Planning Christmas dinner

Since my last post at the beginning of the month, I’ve moved continents!. The weather outside the window has changed from blue skies and 28 degrees to grey, cold and raining. Oh yes, I’m back in England! But to make up for the weather, it is Christmas time, and for the first time in 3 years it actually feels festive, with decorations in every home, the shops bulging with gifts and seasonal food and Christmas songs constantly played on the radio.

Now the jet lag has worn off, the present shopping is complete and we have an idea of where we are going to live, my attention is turning to food, particularly Christmas Day. Being dairy and yeast intolerant is hard at this time of year – all the mince pies are made with butter pastry, Christmas cake includes dairy and the brandy butter that melts so enticingly on top of the steaming Christmas pud is a non-starter! Then there’s bread sauce and stuffing which I love, but certainly don’t love me! This year I’ve made it even more complicated by eradicating meat from my diet too, so no traditional turkey either.

All is not lost, however. There’s still the roasted parsnips, potatoes and other veg. And being back in the UK, alternatives are more easily available in the shops. This though, is a bit of dilemma. Meat alternatives can be a bit gross to be honest, and tend to be full of a long list of fake ingredients and chemicals that don’t sit well in a wholefood diet. So it’s a nut roast for me, filled with brazil nuts and hazelnuts for a festive flavour which won’t over power all the delicious veg on offer.

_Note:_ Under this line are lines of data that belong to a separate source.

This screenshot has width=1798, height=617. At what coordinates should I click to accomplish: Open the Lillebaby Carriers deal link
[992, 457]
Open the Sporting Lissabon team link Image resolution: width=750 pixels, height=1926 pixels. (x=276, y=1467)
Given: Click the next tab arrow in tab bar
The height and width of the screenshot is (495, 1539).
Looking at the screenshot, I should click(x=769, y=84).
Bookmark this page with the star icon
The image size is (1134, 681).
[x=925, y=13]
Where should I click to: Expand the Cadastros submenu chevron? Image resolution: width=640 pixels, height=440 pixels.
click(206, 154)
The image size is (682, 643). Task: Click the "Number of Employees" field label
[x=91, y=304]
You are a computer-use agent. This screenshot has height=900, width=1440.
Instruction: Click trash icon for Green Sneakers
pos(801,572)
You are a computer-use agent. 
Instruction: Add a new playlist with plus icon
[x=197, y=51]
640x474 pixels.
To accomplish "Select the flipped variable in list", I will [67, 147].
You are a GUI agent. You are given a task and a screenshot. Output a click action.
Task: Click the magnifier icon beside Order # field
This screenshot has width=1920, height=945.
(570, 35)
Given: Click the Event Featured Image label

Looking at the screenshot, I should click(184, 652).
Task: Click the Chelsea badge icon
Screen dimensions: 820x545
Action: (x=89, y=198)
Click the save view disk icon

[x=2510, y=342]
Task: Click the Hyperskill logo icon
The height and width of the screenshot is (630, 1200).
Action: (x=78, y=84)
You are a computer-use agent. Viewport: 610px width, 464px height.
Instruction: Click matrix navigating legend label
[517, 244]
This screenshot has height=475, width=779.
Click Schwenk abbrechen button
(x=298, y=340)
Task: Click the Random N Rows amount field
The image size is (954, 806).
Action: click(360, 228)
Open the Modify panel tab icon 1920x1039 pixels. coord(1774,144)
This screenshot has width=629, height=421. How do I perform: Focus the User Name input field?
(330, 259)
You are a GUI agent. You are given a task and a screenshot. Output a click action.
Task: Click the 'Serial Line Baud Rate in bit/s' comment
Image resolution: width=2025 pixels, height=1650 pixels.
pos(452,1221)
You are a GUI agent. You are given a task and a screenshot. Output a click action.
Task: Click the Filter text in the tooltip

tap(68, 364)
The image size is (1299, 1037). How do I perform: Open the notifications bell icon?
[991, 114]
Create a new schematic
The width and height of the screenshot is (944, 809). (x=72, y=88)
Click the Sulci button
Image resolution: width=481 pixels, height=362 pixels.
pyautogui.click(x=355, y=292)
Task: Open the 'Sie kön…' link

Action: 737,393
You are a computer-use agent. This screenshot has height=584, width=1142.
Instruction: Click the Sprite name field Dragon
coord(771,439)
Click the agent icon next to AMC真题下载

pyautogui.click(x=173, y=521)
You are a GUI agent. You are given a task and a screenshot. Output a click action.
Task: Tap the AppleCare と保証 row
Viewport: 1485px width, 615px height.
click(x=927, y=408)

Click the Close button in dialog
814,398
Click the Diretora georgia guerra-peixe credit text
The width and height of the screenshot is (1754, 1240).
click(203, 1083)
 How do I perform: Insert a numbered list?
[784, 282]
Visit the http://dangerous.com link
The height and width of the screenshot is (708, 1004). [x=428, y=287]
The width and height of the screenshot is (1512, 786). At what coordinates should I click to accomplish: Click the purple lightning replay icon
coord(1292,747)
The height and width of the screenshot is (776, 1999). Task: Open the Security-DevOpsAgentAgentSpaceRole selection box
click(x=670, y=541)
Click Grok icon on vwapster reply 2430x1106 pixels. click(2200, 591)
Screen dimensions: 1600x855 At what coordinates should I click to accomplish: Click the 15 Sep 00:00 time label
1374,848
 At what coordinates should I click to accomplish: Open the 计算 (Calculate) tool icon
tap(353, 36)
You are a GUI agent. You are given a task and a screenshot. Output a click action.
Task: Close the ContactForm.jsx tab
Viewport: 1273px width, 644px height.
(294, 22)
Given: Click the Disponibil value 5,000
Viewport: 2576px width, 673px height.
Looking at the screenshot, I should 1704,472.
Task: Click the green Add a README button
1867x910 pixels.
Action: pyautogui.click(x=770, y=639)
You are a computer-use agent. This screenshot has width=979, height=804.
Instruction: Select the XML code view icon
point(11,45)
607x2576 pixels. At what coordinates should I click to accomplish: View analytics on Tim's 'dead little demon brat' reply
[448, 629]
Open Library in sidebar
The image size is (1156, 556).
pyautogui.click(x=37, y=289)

By the way, brazil nuts are packed with nutrition. Unfortunately for some, they are also the second most common for nut allergies after peanuts. But if you’re safe to eat them, they are fabulous for health, eaten in moderation of course. Whilst fairly high in fat, they are monounsaturated, so help deal with ‘bad’ cholesterol. They also have good levels of vitamin E, vitamin B’s and selenium, a mineral that acts as a powerful anti oxidant. There’s also a mix of other minerals such as manganese, potassium, calcium, iron and zinc, all wonderful for your health and your skin.

This nut roast recipe is easy and tasty. It does use bread crumbs – in the past I have either used Orgran rice crumbs or whizzed up a tortilla wrap which works but gives a different texture. This year I am going to experiment with using quinoa instead. Using this and chickpea flour instead of wheat flour, this can become a gluten free recipe too. Now what sauce to put with it………

Normal nut roast
1 onion finely chopped
1 tbspoon vegetable oil
2 tomatoes skinned and chopped
30g flour (wheat, corn or chickpea)
140mls water
1 tbspoon soy sauce/tamari
230g nuts (brazil and hazelnut in mine) finely chopped or ground
85g breadcrumbs or bread alternative
1 tsp mixed herbs
Heat the oil in a pan and saute the onion until it’s tender. Add the chopped tomatoes, lower the heat and cook for 5 minutes or so until pulpy. Stir in the flour, add the water slowly whilst stirring constantly to prevent lumps forming. Once it’s all mixed in, turn off the heat. Add all the other ingredients, mixing together thoroughly and place in a lightly greased bread tin. Bake at 180o C for 45 minutes or so until it’s firm and crusty on top. Leaving to cool slightly in the tin, then turn out on to a plate and enjoy with all the Christmas trimmings and a glass of something bubbly!